Authors` Contributions

SD, FP, JS, JG, MH and RT designed the study. SD performed the pollen distribution assessments. FP, MH, TL, JZ, MB, VZ, PK and RT were involved in clinical investigations, SK and TK performed IgE diagnostics, TH conducted the plotting of Figure S1 and was involved in managing the pollen traps, MB counted the pollen of the Burkard (Hirst-type) pollen traps. SK provided local knowledge of A. altissima. FP, SD, RT, and JS prepared the draft.

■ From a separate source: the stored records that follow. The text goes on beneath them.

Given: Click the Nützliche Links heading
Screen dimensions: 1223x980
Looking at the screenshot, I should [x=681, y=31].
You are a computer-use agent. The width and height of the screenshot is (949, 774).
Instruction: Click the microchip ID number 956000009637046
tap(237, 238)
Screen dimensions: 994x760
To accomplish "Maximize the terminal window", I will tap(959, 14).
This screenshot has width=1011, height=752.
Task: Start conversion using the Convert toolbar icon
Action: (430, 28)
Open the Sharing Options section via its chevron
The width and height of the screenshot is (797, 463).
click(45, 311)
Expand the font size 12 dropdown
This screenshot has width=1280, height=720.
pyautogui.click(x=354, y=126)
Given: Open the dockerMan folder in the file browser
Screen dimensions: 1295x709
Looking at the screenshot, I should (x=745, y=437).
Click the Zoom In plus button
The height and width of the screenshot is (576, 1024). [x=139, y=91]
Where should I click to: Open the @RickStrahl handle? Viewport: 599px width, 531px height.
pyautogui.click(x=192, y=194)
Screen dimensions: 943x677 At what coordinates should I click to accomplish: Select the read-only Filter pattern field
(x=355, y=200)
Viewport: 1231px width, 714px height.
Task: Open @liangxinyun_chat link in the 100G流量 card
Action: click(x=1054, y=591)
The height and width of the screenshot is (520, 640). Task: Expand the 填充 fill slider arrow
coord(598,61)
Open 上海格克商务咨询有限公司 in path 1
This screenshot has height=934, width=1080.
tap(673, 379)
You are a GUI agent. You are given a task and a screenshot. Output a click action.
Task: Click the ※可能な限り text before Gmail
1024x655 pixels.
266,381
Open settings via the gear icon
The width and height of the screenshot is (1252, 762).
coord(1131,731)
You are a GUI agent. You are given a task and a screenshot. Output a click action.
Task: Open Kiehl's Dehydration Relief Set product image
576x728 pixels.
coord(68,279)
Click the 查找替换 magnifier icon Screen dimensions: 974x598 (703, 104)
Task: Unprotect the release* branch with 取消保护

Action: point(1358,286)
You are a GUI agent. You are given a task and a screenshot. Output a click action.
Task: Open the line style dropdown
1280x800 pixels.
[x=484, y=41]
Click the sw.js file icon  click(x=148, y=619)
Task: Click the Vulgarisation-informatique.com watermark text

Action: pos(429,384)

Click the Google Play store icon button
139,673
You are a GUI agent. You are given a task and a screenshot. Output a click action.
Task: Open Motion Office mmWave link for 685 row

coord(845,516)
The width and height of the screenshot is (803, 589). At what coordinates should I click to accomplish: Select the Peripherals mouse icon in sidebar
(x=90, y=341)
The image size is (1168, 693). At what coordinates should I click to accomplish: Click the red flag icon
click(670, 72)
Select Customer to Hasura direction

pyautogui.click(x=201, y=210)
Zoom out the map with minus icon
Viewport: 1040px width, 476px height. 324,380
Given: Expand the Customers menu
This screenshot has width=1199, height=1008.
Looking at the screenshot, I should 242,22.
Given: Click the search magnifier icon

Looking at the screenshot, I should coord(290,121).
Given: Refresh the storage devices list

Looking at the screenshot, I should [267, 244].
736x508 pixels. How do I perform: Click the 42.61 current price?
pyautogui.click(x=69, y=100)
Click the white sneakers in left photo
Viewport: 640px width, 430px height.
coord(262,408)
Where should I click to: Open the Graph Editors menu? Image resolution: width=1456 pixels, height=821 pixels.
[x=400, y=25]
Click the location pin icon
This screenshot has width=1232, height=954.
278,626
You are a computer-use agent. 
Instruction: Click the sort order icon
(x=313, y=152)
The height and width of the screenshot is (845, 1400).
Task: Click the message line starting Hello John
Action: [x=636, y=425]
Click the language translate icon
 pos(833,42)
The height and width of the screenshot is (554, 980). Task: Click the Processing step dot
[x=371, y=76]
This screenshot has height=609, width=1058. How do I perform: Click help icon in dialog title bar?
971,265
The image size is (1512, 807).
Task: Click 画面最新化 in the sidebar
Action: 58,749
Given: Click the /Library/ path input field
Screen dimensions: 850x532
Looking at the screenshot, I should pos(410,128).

All authors made a significant contribution to the work reported, whether that is in the conception, study design, execution, acquisition of data, analysis and interpretation, or in all these areas; took part in drafting, revising or critically reviewing the article; gave final approval of the version to be published; have agreed on the journal to which the article has been submitted; and agree to be accountable for all aspects of the work. Freerk Prenzel and Regina Treudler should be considered joint first author.

Funding

Studies were co-financed by the German Research Foundation via the iDiv-Flexpool (project number: 34600830-13, 34600865-16, RA-373/20) and the research project Smart Sensor-based Digital Ecosystem Services (S2DES), funded by the European Social Fund (ESF; Grant Agreement No. 100269858). The publication was supported by the Open Access Publication Fund of the Helmholtz Association.

Disclosure

Dr Freerk Prenzel reports personal fees from Sanofi Genzyme, personal fees from Novartis, personal fees from Takeda, personal fees from Nutricia Milupa, outside the submitted work. Dr Tobias Lipek reports personal fees from Novartis, personal fees from Aimmune, personal fees from Sanofi Genzyme, outside the submitted work. Prof. Dr. Jon Genuneit reports grants from Danone Nutricia Research, grants from German Federal Ministry of Health, grants from German Federal Ministry of Education and Research, personal fees from Wiley Publishing Company & European Academy of Allergy and Clinical Immunology, outside the submitted work; In addition, Prof. Dr. Jon Genuneit has 2 patents on breast milk composition submitted by Danone Nutricia Research pending . Drs Susanne Dunker reports non-financial support from Luminex, during the conduct of the study; In addition, Drs Susanne Dunker has a patent PCT/EP2017/075553 pending to Susanne Dunker; and the work was partially funded by the German Research Foundation for support via the iDiv Flexpool Funding projects Grant Number: 34600865-16 (“Kick-off-Meeting PolDiv”), Grant Number: 34600830-13, (“PolDiv”-Project) and Grant Number: RA-373/20 (iCyt - Support Unit). The authors report no other conflicts of interest in this work.